Günlük protein ihtiyacı vücudun yapısına ve bazı özel durumlara göre değişim gösterebilir. Sağlıklı bir kişinin günlük protein ihtiyacı kilogram başına 0.8 – 1.2 gram civarındadır. Hastalık durumunda veya sporcularda, çocuklarda, büyüme çağlarında bu oran artmaktadır.
Sporcuların daha fazla proteine ihtiyaç duymasının temel sebepleri; proteinin zaman zaman enerji elde etmek amacıyla kullanılması, sportif yüklenmelerde yıkımın artması ve kas oranında artışın hedeflenmesidir.
Sporcunun ihtiyaç duyduğu protein miktarı yapılan egzersizin tipine, süresine ve yoğunluğuna göre değişiklik gösterir. Halter, gülle, çekiç gibi kuvvet sporlarında kilogram başına 2.0 – 2.3 gram protein alımı yapılmalıdır. Diğer spor dallarında alınacak kilogram başına 1.5 – 2 gram protein ihtiyacı karşılamaktadır.
Bir günde fazladan verilecek 10 gram protein, antrenmanla birlikte kas gelişimi için yeterlidir.

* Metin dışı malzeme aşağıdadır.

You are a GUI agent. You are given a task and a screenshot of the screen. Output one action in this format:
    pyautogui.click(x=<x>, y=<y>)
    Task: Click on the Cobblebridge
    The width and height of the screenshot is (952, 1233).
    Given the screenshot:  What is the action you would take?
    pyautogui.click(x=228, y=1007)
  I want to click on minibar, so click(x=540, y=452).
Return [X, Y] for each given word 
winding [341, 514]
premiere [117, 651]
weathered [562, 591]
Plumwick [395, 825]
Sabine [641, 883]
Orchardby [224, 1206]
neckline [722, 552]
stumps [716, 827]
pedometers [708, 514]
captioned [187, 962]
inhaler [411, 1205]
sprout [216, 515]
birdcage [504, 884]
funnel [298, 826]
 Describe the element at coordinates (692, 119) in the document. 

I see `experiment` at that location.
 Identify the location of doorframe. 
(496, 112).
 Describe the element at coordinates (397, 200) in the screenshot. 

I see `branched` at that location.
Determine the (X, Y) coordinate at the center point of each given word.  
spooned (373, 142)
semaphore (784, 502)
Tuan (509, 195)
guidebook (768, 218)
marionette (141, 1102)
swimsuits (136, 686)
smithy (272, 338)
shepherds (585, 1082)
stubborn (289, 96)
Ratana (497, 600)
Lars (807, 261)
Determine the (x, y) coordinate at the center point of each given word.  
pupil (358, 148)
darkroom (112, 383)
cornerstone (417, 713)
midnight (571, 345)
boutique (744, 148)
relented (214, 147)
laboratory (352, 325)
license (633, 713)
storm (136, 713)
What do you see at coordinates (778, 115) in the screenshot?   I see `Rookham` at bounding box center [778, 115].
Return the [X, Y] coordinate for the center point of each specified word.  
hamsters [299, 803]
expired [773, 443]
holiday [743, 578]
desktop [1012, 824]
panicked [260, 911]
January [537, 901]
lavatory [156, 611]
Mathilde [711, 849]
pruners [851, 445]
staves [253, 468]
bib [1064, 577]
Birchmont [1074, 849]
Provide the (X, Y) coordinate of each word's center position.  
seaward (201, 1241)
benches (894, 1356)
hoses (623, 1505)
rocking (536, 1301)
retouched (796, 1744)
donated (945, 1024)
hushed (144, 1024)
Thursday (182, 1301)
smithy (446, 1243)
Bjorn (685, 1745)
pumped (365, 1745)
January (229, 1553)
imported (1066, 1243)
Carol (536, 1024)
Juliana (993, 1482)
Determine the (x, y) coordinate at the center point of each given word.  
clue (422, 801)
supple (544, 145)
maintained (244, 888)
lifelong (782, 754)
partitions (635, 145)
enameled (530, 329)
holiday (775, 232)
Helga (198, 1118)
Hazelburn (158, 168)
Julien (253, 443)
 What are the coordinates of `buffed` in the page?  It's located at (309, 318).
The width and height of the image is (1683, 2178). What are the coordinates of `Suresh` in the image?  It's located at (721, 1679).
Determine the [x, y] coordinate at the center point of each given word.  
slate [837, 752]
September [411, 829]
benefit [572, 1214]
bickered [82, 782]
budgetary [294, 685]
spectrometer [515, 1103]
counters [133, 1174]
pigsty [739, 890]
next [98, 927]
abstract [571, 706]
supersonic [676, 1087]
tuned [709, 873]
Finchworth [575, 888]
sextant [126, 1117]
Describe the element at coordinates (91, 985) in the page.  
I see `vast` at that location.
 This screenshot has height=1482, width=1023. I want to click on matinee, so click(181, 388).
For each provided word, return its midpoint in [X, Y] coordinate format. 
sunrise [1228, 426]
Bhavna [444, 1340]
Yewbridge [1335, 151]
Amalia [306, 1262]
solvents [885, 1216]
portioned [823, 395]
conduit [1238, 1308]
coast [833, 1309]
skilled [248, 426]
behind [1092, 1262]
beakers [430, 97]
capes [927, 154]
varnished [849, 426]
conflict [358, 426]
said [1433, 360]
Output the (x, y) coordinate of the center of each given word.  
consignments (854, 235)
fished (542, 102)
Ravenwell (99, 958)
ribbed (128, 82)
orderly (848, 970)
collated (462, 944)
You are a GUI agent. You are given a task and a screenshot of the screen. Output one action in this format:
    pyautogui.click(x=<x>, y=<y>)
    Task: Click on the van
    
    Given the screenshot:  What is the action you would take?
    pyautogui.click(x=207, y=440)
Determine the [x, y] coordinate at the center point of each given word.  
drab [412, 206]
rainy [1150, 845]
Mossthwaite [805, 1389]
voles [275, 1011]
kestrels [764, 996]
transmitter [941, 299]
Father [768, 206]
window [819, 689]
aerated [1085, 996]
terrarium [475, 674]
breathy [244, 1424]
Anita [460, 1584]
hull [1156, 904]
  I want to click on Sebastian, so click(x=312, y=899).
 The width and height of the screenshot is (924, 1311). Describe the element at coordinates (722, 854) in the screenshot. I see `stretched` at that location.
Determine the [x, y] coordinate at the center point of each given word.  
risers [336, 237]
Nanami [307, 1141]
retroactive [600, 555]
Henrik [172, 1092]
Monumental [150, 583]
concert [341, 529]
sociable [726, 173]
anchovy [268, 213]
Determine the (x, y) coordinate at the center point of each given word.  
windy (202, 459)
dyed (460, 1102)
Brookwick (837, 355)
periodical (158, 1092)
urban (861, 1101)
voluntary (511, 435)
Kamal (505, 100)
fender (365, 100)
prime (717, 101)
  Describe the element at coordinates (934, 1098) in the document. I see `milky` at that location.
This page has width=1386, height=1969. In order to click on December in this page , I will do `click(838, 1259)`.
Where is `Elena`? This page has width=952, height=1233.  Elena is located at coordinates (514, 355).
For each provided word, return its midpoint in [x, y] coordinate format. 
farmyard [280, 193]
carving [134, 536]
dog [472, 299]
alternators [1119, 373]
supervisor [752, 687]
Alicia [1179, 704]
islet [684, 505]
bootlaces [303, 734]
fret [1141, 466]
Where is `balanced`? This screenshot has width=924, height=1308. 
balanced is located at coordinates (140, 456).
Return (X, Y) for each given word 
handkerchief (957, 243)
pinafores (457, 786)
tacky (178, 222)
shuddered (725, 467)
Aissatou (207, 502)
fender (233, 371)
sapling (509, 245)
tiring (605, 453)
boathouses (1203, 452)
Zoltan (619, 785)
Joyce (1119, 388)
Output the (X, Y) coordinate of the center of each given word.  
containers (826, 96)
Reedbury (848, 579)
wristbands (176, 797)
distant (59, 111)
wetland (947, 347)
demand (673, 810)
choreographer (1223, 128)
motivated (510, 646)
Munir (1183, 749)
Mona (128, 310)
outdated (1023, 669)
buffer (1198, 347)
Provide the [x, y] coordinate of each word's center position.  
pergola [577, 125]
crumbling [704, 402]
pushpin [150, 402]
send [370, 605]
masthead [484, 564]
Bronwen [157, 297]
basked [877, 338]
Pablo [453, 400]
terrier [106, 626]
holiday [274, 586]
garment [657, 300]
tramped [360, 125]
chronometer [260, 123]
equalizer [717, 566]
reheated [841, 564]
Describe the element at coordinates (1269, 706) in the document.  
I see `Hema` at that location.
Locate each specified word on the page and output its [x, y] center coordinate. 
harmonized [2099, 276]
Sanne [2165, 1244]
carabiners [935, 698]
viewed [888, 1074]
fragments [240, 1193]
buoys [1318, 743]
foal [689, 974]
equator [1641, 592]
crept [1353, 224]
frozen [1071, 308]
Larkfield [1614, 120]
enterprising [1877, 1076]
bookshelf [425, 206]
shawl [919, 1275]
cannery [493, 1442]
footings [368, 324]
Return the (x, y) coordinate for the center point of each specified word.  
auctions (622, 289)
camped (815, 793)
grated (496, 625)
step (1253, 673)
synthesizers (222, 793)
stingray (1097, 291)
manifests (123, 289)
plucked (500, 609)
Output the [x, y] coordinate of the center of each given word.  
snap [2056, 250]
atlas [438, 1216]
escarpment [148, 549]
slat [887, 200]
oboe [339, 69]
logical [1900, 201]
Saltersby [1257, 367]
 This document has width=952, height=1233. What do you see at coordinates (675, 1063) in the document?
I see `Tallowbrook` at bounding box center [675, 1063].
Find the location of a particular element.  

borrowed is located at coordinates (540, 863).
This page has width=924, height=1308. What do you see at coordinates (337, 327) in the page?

Protein Yetersizliği ve Fazlalığı
Günlük diyetle alınan proteinlerin miktar ve kalite açısından ihtiyacı karşılayamaması durumuna protein yetersizliği adı verilir. Uzun süreli protein yetersizliğinin söz konusu olduğu durumlarda vücut kendi dokularındaki proteini kullanmak mecburiyetinde kalır. Bu durumda büyüme yavaşlar, vücut ağırlığı azalır, vücudun savunma mekanizması zarar görür. Dolayısıyla hastalıklara karşı direnç azalır. Kişi güç kaybeder.
Diyetle yeterince protein alınamadığında ya da kas gelişimi için ekstra proteine ihtiyaç duyulduğunda supplement olarak protein tozları kullanılabilir. Ancak miktarına dikkat edilmelidir.
Günlük diyetle ihtiyaçtan fazla protein alınması ise, proteinin metabolizması sonucu çok miktarda artık ürün oluşturur ve karaciğerlerle böbreklere fazla yük biner, böbrek taşlarına neden olabilir. Artık ürünler idrarla birlikte atılırken beraberinde su, potasyum, kalsiyum, magnezyum gibi mineralleri de götürür. Sonuç olarak mineral kaybı yaşanır. Bu durum kemik bozukluklarına neden olabilir.
İhtiyaç fazlası protein aynı zamanda yağa dönüşerek istenmeyen kilolara da sebebiyet verir.